Majid Jahangir Khan is a former cricketer, a former captain of the Pakistan cricket team and one of the most fearless opening batsman produced by Pakistan. Khan’s first-class career spanned from 1961 to 1985. He played 63 Tests for Pakistan, scoring 3,931 runs and made 8 centuries, scored over 27,000 first-class runs and made 73 first-class centuries, with 128 fifties. Majid played his last test for Pakistan in January 1983 against India at Gaddafi Stadium, Lahore and his last One Day International (ODI) was in July 1982 against England at Old Trafford, Manchester
Born on 28 September 1946 in Ludhiana, in the state of Punjab in India, Khan grew up in Lahore, the capital of the Punjab in Pakistan. His father, Jahangir Khan, had played Test cricket for India before partition. Majid Khan started his career as a pace bowler, but an injury and doubts over his technique converted him into an off-spin bowler and batsman. He also played for the teams of Glamorgan and Cambridge University in England, for Queensland, Australia, and in Pakistan for Pakistan International Airlines, Rawalpindi and the province of Punjab. Majid Khan is the son of Dr. Jahangir Khan who famously killed a bird in flight while bowling during an MCC vs. Cambridge University match in 1936.This bird is now part of the permanent MCC museum exhibit at Lord’s Cricket ground. Dr. Jahangir Khan was the Chief Selector of Pakistan Cricket Board (then BCCP) when Majid Khan was close to National selection. Dr. Jahangir Khan resigned from his post to maintain impartiality of the Cricket board during selection of the national team .

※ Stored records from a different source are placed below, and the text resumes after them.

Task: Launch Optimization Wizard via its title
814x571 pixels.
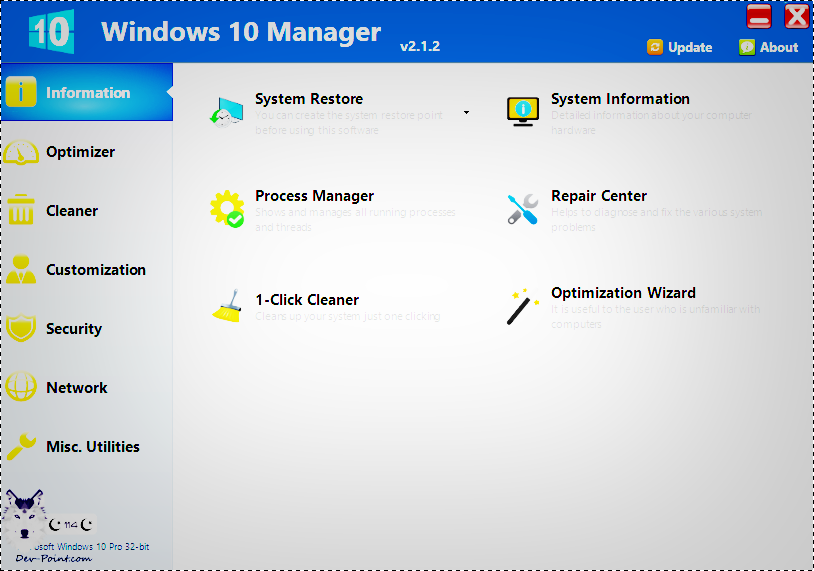Action: (x=623, y=293)
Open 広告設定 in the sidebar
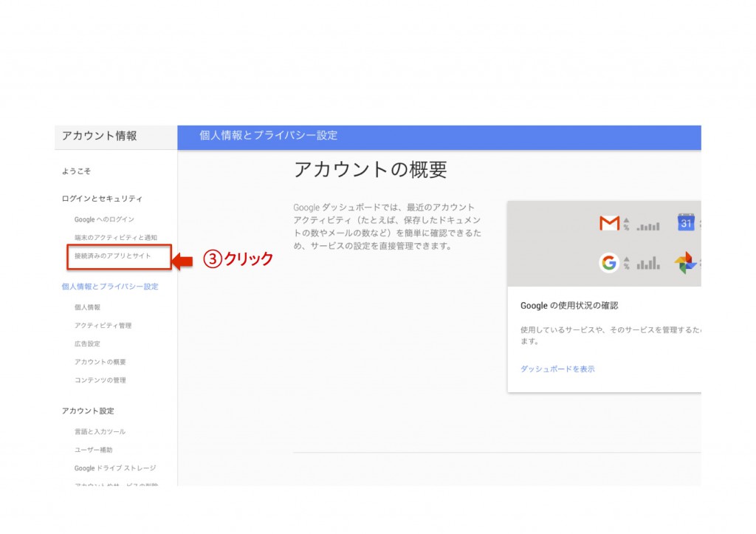Screen dimensions: 756x534 coord(87,343)
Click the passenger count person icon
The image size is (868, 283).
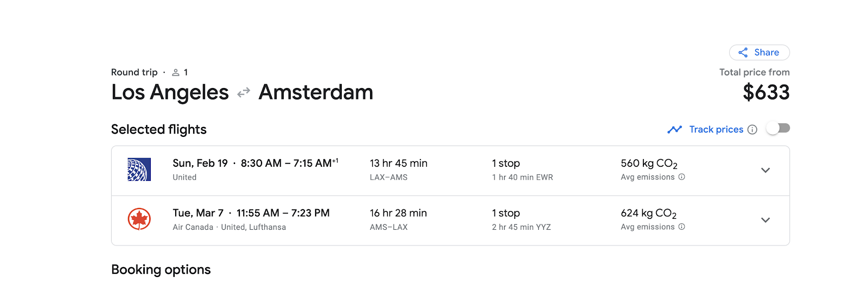176,72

Majid’s Test career started in 1964 against Australia at National Stadium, Karachi.Khan is one of only four batsmen (the other three are Trumper, Macartney and Bradman) to have scored a century before lunch in a test match, scoring 108 not-out off 112 balls against New Zealand in Karachi during the 1976–77 test series.Khan made his ODI debut against New Zealand in 1973 at Lancaster Park, New Zealand. He also holds the unique honour of scoring the first one day century for Pakistan, in an ODI against England at Trent Bridge on 31 August 1974. Khan scored 109 from 93 balls with 16 fours and a six.
Majid had played for Lahore since 1961/62 and had made his Test debut against Australia in 1964/65 and toured England with the 1967 Pakistanis. During a match with Glamorgan, Majid blasted a rapid 147 in 89 minutes, hitting Roger Davis for five sixes in one over. Wilf Wooller, the club secretary, had been a close friend of Majid’s father when Dr Jahangir Khan had been up at Cambridge, and the influential Glamorgan secretary persuaded Glamorgan county to sign him as the overseas player from 1968. In 1972 he won the Walter Lawrence Trophy for the season’s fastest century which he scored in 70 minutes for Glamorgan against Warwickshire. He captained the Welsh county between 1973 and 1976, scored over 9000 runs punctuated with 21 first-class centuries for them. Imran Khan,the legendary Pakistani ex-captain and fast bowler, and Javed Burki are his cousins.Bazid Khan,Majid’s son, has also played for Pakistan, making the family the second, after the Headleys, to have three consecutive generations of Test cricketers.
Initially, Majid Khan continued to boost Pakistan’s middle order, until he was promoted to fill the opener’s slot with Sadiq Mohammad in 1974. He was the first century scorer for Pakistan in One Day International Cricket, scoring 108 runs against England at Trent Bridge, Nottingham in the same season.Majid Khan was also a specialist slip fielder and made most catches look easy. Khan was also well known as a “walker”, maintaining the standards of the game in an era when professionalism was straining at the game’s traditional etiquette.
After retirement from International Cricket, Khan became an administrator with the Pakistan Cricket Board, becoming the CEO of the board in mid 1990s. He now lives in Islamabad.
All grace and fluency, Majid Khan played in the spirit of an English amateur of a bygone era. He had a distant air which sometimes gave the impression that he wasn’t really trying. Majid was a Cambridge Blue and he followed his father Jahangir Khan into Test cricket, though he never matched his father’s feat of hitting a sparrow in flight at Lord’s. He started his career as a pace bowler, but a back injury and doubts over the legitimacy of his bouncer turned him into an occasional offspinner. His batting prowess quickly moved him up the order, and he eventually formed one half of a highly successful opening partnership with Sadiq Mohammad. Majestic driving and hooking were his hallmarks, and he could score effortlessly at speed. His career ended on a sad note when his cousin Imran Khan was forced to drop him, which soured their relationship. He was a no-nonsense administrator, but he signed off by fanning match-fixing claims over the 1999 World Cup.